*Requirement:*
Return the opening lines of the material, word for word. End with the line that contains "Lebenspartnerschaft) (843, 1532)".

** Stored data follows **

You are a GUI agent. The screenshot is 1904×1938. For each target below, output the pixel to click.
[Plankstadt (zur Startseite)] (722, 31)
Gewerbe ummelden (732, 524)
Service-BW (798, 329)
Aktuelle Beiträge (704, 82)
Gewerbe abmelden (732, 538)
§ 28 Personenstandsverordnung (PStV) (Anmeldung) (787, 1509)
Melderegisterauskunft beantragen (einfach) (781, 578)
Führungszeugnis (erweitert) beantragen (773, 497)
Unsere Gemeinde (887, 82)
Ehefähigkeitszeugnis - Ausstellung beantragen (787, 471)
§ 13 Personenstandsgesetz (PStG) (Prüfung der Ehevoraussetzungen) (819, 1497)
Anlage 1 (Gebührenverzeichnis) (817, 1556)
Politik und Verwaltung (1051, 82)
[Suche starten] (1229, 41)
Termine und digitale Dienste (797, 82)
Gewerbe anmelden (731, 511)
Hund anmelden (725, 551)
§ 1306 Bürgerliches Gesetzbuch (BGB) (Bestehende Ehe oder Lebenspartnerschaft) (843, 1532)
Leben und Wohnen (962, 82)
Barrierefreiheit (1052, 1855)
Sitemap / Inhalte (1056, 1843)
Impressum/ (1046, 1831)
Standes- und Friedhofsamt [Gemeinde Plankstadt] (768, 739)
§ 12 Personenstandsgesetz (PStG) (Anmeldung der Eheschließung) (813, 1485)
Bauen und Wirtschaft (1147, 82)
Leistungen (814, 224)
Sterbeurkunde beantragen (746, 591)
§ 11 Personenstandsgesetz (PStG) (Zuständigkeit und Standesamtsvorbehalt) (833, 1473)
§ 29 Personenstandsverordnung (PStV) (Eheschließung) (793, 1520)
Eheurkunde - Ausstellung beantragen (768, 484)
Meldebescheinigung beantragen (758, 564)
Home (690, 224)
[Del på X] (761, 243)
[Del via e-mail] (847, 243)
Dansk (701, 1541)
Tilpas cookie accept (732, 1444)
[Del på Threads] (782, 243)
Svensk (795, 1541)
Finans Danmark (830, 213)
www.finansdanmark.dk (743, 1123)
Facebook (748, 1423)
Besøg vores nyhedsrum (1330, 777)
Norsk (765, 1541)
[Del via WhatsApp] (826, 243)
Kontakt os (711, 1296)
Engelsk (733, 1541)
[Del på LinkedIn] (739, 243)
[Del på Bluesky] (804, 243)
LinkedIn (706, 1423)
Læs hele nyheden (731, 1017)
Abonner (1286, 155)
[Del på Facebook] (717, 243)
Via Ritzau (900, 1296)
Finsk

** End of Stored data **

*Output of the exercise:*
You are a GUI agent. The screenshot is 1904×1938. For each target below, output the pixel to click.
[Plankstadt (zur Startseite)] (722, 31)
Gewerbe ummelden (732, 524)
Service-BW (798, 329)
Aktuelle Beiträge (704, 82)
Gewerbe abmelden (732, 538)
§ 28 Personenstandsverordnung (PStV) (Anmeldung) (787, 1509)
Melderegisterauskunft beantragen (einfach) (781, 578)
Führungszeugnis (erweitert) beantragen (773, 497)
Unsere Gemeinde (887, 82)
Ehefähigkeitszeugnis - Ausstellung beantragen (787, 471)
§ 13 Personenstandsgesetz (PStG) (Prüfung der Ehevoraussetzungen) (819, 1497)
Anlage 1 (Gebührenverzeichnis) (817, 1556)
Politik und Verwaltung (1051, 82)
[Suche starten] (1229, 41)
Termine und digitale Dienste (797, 82)
Gewerbe anmelden (731, 511)
Hund anmelden (725, 551)
§ 1306 Bürgerliches Gesetzbuch (BGB) (Bestehende Ehe oder Lebenspartnerschaft) (843, 1532)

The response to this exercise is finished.